Records from a collection

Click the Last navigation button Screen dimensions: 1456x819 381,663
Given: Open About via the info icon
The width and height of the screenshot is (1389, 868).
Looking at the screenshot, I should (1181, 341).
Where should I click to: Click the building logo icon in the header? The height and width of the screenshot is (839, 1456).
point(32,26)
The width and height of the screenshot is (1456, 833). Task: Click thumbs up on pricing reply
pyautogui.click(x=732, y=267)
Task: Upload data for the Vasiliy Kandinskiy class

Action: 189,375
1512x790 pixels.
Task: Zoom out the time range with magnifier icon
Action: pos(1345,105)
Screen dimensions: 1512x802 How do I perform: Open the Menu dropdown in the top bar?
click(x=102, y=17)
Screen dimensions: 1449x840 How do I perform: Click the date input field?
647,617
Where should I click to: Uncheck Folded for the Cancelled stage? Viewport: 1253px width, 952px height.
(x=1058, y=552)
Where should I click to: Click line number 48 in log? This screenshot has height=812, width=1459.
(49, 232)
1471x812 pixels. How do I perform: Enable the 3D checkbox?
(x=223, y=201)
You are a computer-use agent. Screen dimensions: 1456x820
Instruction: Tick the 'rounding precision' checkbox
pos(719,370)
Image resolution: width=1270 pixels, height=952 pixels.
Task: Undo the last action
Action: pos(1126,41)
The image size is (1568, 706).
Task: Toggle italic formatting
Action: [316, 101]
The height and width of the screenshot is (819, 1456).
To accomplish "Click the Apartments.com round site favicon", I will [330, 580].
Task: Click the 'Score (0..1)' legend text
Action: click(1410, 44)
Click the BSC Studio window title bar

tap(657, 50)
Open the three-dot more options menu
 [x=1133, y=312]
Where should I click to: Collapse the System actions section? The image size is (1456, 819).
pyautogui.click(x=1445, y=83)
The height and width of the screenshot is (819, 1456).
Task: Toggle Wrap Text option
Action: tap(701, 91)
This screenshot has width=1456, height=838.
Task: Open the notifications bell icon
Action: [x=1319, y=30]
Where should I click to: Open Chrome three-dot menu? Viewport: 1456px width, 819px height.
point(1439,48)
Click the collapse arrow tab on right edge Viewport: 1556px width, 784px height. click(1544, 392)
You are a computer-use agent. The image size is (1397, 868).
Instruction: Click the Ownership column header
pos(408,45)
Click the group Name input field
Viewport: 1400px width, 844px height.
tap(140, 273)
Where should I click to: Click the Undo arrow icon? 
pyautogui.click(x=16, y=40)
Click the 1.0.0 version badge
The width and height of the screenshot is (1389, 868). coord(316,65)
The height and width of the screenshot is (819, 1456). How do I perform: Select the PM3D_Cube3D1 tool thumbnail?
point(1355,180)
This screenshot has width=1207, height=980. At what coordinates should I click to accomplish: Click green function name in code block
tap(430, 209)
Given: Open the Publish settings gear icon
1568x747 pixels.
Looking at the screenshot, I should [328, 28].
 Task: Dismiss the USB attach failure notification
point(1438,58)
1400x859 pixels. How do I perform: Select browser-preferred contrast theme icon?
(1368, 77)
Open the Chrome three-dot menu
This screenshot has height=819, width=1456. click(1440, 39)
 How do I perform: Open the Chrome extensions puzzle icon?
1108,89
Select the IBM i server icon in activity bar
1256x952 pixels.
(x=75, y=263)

Aim of the exercise
Count every line above that includes the string "computer", and answer with the count only.

Answer to this task
2